Но, с другой-то стороны, ровесники Блок и Белый; Ахматова, Цветаева, Пастернак, Мандельштам – в три года родилась вся русская поэзия XX века. Проза тоже не обижена уроженцами 90-х годов.
Таланты в русской литературе рождались рощицами среди полей: то дебри, то пустыня: весь «золотой век» – тридцатилетие от Пушкина до Льва Толстого – а дальше до 1870 (Бунин и Куприн) за исключением рожденного в 1855-м Иннокентия Анненского, а в 1860-м Чехова – никого. Лесков и Короленко, конечно, хорошие писатели, но все же из второго ряда. Им бы где-нибудь в Швеции родиться – стали б классиками мировой литературы. Думаю, что, по меньшей мере, две трети нобелевских лауреатов по литературе не выдержат сравнения с нашим Лесковым.
* * *
Для меня русский язык не только и не столько средство общения (общаюсь я мало, все меньше и меньше), сколько средство эстетического наслаждения. Нынешнее лето – бунинское. Вчера с Алёной дочитали вслух «Митину любовь». Она значительно слабее «Жизни Арсеньева», меньше таких фраз, от которых замираешь, чтобы долго потом обкатывать ее на языке, как лакомство. Повесть – не его жанр, он не выдержал большого объема, дыхания не хватило.

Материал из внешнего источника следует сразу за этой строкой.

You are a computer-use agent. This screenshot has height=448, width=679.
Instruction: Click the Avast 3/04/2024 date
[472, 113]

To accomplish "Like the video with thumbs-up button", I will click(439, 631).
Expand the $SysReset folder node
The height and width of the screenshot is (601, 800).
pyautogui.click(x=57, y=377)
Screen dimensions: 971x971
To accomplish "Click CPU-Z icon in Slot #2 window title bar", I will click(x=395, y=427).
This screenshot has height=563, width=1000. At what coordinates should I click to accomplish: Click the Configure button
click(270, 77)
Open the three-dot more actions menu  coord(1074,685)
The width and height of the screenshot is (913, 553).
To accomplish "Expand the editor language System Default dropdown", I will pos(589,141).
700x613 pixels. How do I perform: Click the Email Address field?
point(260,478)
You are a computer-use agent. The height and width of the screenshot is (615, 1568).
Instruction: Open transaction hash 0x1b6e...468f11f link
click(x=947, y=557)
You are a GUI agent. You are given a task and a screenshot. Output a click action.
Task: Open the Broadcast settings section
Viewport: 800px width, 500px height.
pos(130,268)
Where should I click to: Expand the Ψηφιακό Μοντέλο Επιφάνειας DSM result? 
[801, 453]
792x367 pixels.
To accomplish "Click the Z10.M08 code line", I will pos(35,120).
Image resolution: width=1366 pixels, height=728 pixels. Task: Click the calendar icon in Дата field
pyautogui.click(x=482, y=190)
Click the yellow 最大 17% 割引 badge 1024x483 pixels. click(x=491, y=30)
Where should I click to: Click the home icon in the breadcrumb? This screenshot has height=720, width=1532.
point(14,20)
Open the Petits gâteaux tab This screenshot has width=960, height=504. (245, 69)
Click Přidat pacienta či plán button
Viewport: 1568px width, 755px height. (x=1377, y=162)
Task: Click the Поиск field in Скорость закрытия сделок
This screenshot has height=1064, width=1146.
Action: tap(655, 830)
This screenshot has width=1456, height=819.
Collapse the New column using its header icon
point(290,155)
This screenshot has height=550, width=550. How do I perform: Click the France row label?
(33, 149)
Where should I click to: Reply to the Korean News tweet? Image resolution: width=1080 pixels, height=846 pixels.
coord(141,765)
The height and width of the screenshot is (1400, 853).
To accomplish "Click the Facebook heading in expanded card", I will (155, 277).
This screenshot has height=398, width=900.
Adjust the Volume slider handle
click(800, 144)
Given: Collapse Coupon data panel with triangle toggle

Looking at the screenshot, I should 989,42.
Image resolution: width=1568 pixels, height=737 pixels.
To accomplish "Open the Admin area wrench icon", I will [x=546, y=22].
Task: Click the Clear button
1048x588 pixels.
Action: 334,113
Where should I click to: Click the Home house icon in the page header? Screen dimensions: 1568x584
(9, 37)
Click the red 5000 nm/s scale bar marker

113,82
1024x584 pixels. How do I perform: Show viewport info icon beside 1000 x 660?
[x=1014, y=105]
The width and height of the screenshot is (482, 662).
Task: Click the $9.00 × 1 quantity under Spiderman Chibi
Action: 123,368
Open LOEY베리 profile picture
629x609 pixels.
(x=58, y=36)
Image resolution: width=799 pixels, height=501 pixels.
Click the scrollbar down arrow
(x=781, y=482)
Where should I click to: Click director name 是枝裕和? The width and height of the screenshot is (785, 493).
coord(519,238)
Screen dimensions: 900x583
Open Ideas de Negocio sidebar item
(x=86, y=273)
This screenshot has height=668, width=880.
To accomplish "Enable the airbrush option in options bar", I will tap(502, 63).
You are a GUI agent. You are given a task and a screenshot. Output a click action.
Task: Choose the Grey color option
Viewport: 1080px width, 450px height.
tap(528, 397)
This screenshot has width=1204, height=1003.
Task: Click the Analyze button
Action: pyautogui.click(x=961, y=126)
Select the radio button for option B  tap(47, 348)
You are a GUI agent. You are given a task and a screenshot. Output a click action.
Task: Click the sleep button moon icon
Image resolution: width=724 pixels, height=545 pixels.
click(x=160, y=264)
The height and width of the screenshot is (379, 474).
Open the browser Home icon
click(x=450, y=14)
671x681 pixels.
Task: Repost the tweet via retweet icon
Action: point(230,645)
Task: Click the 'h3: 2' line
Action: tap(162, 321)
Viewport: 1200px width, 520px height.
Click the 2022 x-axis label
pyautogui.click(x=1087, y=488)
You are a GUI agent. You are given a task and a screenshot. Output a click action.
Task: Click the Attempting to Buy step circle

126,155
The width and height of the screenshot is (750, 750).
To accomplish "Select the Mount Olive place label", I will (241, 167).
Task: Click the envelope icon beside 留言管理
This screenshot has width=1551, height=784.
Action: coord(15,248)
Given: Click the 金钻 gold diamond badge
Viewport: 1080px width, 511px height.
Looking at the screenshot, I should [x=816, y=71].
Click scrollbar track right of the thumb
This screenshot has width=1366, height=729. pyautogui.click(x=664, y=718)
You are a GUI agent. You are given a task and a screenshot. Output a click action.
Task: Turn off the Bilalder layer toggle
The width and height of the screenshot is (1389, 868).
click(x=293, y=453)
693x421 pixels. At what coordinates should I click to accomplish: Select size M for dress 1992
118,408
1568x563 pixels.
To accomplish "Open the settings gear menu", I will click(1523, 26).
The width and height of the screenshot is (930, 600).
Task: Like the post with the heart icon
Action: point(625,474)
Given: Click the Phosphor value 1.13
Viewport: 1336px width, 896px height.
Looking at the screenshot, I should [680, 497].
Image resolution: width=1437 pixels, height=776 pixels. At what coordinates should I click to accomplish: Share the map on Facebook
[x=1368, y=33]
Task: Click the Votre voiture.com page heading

Как все же банальна первая любовь! Мы все уподобляемся Ленскому с его простушкой Ольгой. Обреченные на неудачу, мы и ведем себя не по-мужски: унижаемся, молим о «решительном» свидании, в котором нам с издевкой отказывают, а если и соизволяют, то так управляют встречей, что нужные слова прилипают к пересохшему горлу, и ничего, кроме конфуза, не обретаешь. Красавицы наслаждаются властью, но скоро пресыщаются этим наслажденьем, поскольку как бы ни был умен, глубок, разносторонен влюбленный, на нем лежит проклятье неудачника. Клеймо. И возникает инстинктивный страх заразиться неудачничеством. Оно распространяется во все пределы. Не должен же неудачник в любви быть успешным в карьере, в обустройстве дома, семьи.
Спустя годы, обосновавшись в жизни, оборачиваешься на собственные страдания, на параллельную жизнь той, о которую разбивалось сердце, Бога благодаришь, что послал тебе такую неудачу. Ведь если бы «повезло», в силу заведомо сложившихся отношений, ты бы оказался под каблуком да еще и носителем роскошных ветвистых рогов. Вариант выжившего Ленского:
А может быть, и то: Поэта
Обыкновенный ждал удел…
* * *
Воспоминания о юности нередко заливают краской стыда. Как часто мы ломились в распахнутые не для нас двери! Сколько глупостей натворили по неопытности, невоспитанности, незавершенности эстетического вкуса. Может, поэтому Онегин ухлопал Ленского, а Печорин – Грушницкого, что они выворачивали наружу недавно пройденный этап развития, память о котором свежа пораненным рассудком. Ну, и пародия, конечно, опошление былых искренних чувств, воплощенных в карикатурных формах. Интимная мысль Печорина о сердце под сукном шинели, озвученная Грушницким: тут взвоешь! И за собственную мысль становится стыдно.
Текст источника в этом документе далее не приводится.